═══ Given entries ═══

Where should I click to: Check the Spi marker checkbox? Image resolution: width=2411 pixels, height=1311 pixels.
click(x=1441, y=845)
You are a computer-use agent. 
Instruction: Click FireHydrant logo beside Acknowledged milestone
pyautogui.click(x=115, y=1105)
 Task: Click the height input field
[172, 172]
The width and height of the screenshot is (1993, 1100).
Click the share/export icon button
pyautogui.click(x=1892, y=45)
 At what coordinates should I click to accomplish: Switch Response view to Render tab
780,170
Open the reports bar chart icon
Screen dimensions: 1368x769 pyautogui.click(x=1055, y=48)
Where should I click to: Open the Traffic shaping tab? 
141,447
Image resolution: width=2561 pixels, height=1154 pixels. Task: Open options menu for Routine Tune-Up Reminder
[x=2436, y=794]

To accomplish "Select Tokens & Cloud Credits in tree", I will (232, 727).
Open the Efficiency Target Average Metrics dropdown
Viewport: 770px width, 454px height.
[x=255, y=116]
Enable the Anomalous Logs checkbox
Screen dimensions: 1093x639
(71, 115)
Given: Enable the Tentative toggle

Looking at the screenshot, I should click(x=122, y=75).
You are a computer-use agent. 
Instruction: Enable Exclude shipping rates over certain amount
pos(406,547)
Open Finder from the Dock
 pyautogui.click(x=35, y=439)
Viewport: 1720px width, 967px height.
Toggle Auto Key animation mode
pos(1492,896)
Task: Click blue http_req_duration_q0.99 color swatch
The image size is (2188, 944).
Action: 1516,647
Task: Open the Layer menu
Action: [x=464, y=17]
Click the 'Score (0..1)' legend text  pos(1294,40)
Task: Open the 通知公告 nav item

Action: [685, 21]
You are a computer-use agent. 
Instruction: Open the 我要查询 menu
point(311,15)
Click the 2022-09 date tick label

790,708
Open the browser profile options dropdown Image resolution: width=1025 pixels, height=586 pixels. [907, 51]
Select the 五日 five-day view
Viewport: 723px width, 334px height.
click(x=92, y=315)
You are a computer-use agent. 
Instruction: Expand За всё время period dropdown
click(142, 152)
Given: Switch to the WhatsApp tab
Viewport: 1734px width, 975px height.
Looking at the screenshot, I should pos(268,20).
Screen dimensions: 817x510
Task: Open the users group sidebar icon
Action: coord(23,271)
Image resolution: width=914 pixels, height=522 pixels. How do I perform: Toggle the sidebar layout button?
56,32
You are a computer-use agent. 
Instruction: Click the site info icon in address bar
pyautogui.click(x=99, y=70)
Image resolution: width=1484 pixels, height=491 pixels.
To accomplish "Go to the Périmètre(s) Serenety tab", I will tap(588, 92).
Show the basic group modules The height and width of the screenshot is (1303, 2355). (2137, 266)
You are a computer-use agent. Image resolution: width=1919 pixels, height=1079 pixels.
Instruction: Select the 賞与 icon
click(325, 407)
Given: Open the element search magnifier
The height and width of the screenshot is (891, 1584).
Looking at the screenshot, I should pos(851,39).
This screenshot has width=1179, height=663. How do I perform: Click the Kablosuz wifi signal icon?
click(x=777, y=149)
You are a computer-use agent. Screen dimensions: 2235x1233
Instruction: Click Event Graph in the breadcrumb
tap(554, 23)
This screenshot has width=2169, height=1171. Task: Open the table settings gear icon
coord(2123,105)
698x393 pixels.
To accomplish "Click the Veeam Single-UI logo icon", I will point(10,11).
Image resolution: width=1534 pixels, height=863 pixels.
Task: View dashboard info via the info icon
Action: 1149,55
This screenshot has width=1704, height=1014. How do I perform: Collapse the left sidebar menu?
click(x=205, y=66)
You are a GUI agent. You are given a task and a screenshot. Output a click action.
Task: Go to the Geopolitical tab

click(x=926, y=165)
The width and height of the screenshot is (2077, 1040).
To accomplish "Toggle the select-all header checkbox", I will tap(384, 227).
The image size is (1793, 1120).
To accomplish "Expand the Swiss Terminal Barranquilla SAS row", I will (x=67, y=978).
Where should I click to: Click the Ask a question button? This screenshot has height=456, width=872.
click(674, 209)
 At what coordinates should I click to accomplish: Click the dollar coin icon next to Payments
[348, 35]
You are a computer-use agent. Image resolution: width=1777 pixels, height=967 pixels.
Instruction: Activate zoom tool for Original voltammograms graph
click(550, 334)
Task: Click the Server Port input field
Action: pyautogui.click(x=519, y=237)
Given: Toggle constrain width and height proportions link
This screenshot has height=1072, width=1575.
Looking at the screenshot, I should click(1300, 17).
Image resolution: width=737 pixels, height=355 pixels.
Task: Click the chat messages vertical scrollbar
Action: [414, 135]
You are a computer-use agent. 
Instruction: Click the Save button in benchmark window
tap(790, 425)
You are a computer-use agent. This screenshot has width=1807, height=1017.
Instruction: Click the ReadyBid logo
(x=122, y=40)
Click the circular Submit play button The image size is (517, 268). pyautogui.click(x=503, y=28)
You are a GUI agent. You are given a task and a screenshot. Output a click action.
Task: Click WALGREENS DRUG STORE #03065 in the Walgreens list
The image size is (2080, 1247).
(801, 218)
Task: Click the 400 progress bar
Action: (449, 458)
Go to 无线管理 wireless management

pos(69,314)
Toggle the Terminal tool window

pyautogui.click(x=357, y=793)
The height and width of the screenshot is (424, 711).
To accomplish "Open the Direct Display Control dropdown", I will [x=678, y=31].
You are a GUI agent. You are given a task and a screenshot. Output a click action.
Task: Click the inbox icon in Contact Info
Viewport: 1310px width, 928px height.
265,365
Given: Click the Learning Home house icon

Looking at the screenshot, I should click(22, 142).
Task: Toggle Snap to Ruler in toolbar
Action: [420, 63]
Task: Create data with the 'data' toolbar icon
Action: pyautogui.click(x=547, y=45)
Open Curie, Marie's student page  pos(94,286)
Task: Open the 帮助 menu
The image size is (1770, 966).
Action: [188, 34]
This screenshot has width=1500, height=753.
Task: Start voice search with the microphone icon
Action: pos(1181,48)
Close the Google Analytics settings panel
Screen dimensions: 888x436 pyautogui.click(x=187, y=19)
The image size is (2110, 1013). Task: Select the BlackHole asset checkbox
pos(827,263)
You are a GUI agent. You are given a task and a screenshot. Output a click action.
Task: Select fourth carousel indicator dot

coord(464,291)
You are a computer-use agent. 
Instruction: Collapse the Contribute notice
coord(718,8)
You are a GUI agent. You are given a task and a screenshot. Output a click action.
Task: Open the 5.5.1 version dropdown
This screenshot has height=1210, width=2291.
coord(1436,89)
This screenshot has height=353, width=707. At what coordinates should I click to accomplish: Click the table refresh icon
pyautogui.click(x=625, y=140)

═══

The answer must consist of all the entries, copied exactly.

Solution below:
Where should I click to: Check the Spi marker checkbox? Image resolution: width=2411 pixels, height=1311 pixels.
click(x=1441, y=845)
You are a computer-use agent. 
Instruction: Click FireHydrant logo beside Acknowledged milestone
pyautogui.click(x=115, y=1105)
 Task: Click the height input field
[172, 172]
The width and height of the screenshot is (1993, 1100).
Click the share/export icon button
pyautogui.click(x=1892, y=45)
 At what coordinates should I click to accomplish: Switch Response view to Render tab
780,170
Open the reports bar chart icon
Screen dimensions: 1368x769 pyautogui.click(x=1055, y=48)
Where should I click to: Open the Traffic shaping tab? 
141,447
Image resolution: width=2561 pixels, height=1154 pixels. Task: Open options menu for Routine Tune-Up Reminder
[x=2436, y=794]

To accomplish "Select Tokens & Cloud Credits in tree", I will (232, 727).
Open the Efficiency Target Average Metrics dropdown
Viewport: 770px width, 454px height.
[x=255, y=116]
Enable the Anomalous Logs checkbox
Screen dimensions: 1093x639
(71, 115)
Given: Enable the Tentative toggle

Looking at the screenshot, I should click(x=122, y=75).
You are a computer-use agent. 
Instruction: Enable Exclude shipping rates over certain amount
pos(406,547)
Open Finder from the Dock
 pyautogui.click(x=35, y=439)
Viewport: 1720px width, 967px height.
Toggle Auto Key animation mode
pos(1492,896)
Task: Click blue http_req_duration_q0.99 color swatch
The image size is (2188, 944).
Action: 1516,647
Task: Open the Layer menu
Action: [x=464, y=17]
Click the 'Score (0..1)' legend text  pos(1294,40)
Task: Open the 通知公告 nav item

Action: [685, 21]
You are a computer-use agent. 
Instruction: Open the 我要查询 menu
point(311,15)
Click the 2022-09 date tick label

790,708
Open the browser profile options dropdown Image resolution: width=1025 pixels, height=586 pixels. [907, 51]
Select the 五日 five-day view
Viewport: 723px width, 334px height.
click(x=92, y=315)
You are a computer-use agent. 
Instruction: Expand За всё время period dropdown
click(142, 152)
Given: Switch to the WhatsApp tab
Viewport: 1734px width, 975px height.
Looking at the screenshot, I should pos(268,20).
Screen dimensions: 817x510
Task: Open the users group sidebar icon
Action: coord(23,271)
Image resolution: width=914 pixels, height=522 pixels. How do I perform: Toggle the sidebar layout button?
56,32
You are a computer-use agent. 
Instruction: Click the site info icon in address bar
pyautogui.click(x=99, y=70)
Image resolution: width=1484 pixels, height=491 pixels.
To accomplish "Go to the Périmètre(s) Serenety tab", I will tap(588, 92).
Show the basic group modules The height and width of the screenshot is (1303, 2355). (2137, 266)
You are a computer-use agent. Image resolution: width=1919 pixels, height=1079 pixels.
Instruction: Select the 賞与 icon
click(325, 407)
Given: Open the element search magnifier
The height and width of the screenshot is (891, 1584).
Looking at the screenshot, I should pos(851,39).
This screenshot has width=1179, height=663. How do I perform: Click the Kablosuz wifi signal icon?
click(x=777, y=149)
You are a computer-use agent. Screen dimensions: 2235x1233
Instruction: Click Event Graph in the breadcrumb
tap(554, 23)
This screenshot has width=2169, height=1171. Task: Open the table settings gear icon
coord(2123,105)
698x393 pixels.
To accomplish "Click the Veeam Single-UI logo icon", I will point(10,11).
Image resolution: width=1534 pixels, height=863 pixels.
Task: View dashboard info via the info icon
Action: 1149,55
This screenshot has width=1704, height=1014. How do I perform: Collapse the left sidebar menu?
click(x=205, y=66)
You are a GUI agent. You are given a task and a screenshot. Output a click action.
Task: Go to the Geopolitical tab

click(x=926, y=165)
The width and height of the screenshot is (2077, 1040).
To accomplish "Toggle the select-all header checkbox", I will tap(384, 227).
The image size is (1793, 1120).
To accomplish "Expand the Swiss Terminal Barranquilla SAS row", I will (x=67, y=978).
Where should I click to: Click the Ask a question button? This screenshot has height=456, width=872.
click(674, 209)
 At what coordinates should I click to accomplish: Click the dollar coin icon next to Payments
[348, 35]
You are a computer-use agent. Image resolution: width=1777 pixels, height=967 pixels.
Instruction: Activate zoom tool for Original voltammograms graph
click(550, 334)
Task: Click the Server Port input field
Action: pyautogui.click(x=519, y=237)
Given: Toggle constrain width and height proportions link
This screenshot has height=1072, width=1575.
Looking at the screenshot, I should click(1300, 17).
Image resolution: width=737 pixels, height=355 pixels.
Task: Click the chat messages vertical scrollbar
Action: [414, 135]
You are a computer-use agent. 
Instruction: Click the Save button in benchmark window
tap(790, 425)
You are a computer-use agent. This screenshot has width=1807, height=1017.
Instruction: Click the ReadyBid logo
(x=122, y=40)
Click the circular Submit play button The image size is (517, 268). pyautogui.click(x=503, y=28)
You are a GUI agent. You are given a task and a screenshot. Output a click action.
Task: Click WALGREENS DRUG STORE #03065 in the Walgreens list
The image size is (2080, 1247).
(801, 218)
Task: Click the 400 progress bar
Action: (449, 458)
Go to 无线管理 wireless management

pos(69,314)
Toggle the Terminal tool window

pyautogui.click(x=357, y=793)
The height and width of the screenshot is (424, 711).
To accomplish "Open the Direct Display Control dropdown", I will [x=678, y=31].
You are a GUI agent. You are given a task and a screenshot. Output a click action.
Task: Click the inbox icon in Contact Info
Viewport: 1310px width, 928px height.
265,365
Given: Click the Learning Home house icon

Looking at the screenshot, I should click(22, 142).
Task: Toggle Snap to Ruler in toolbar
Action: [420, 63]
Task: Create data with the 'data' toolbar icon
Action: pyautogui.click(x=547, y=45)
Open Curie, Marie's student page  pos(94,286)
Task: Open the 帮助 menu
The image size is (1770, 966).
Action: [188, 34]
This screenshot has width=1500, height=753.
Task: Start voice search with the microphone icon
Action: pos(1181,48)
Close the Google Analytics settings panel
Screen dimensions: 888x436 pyautogui.click(x=187, y=19)
The image size is (2110, 1013). Task: Select the BlackHole asset checkbox
pos(827,263)
You are a GUI agent. You are given a task and a screenshot. Output a click action.
Task: Select fourth carousel indicator dot

coord(464,291)
You are a computer-use agent. 
Instruction: Collapse the Contribute notice
coord(718,8)
You are a GUI agent. You are given a task and a screenshot. Output a click action.
Task: Open the 5.5.1 version dropdown
This screenshot has height=1210, width=2291.
coord(1436,89)
This screenshot has height=353, width=707. At what coordinates should I click to accomplish: Click the table refresh icon
pyautogui.click(x=625, y=140)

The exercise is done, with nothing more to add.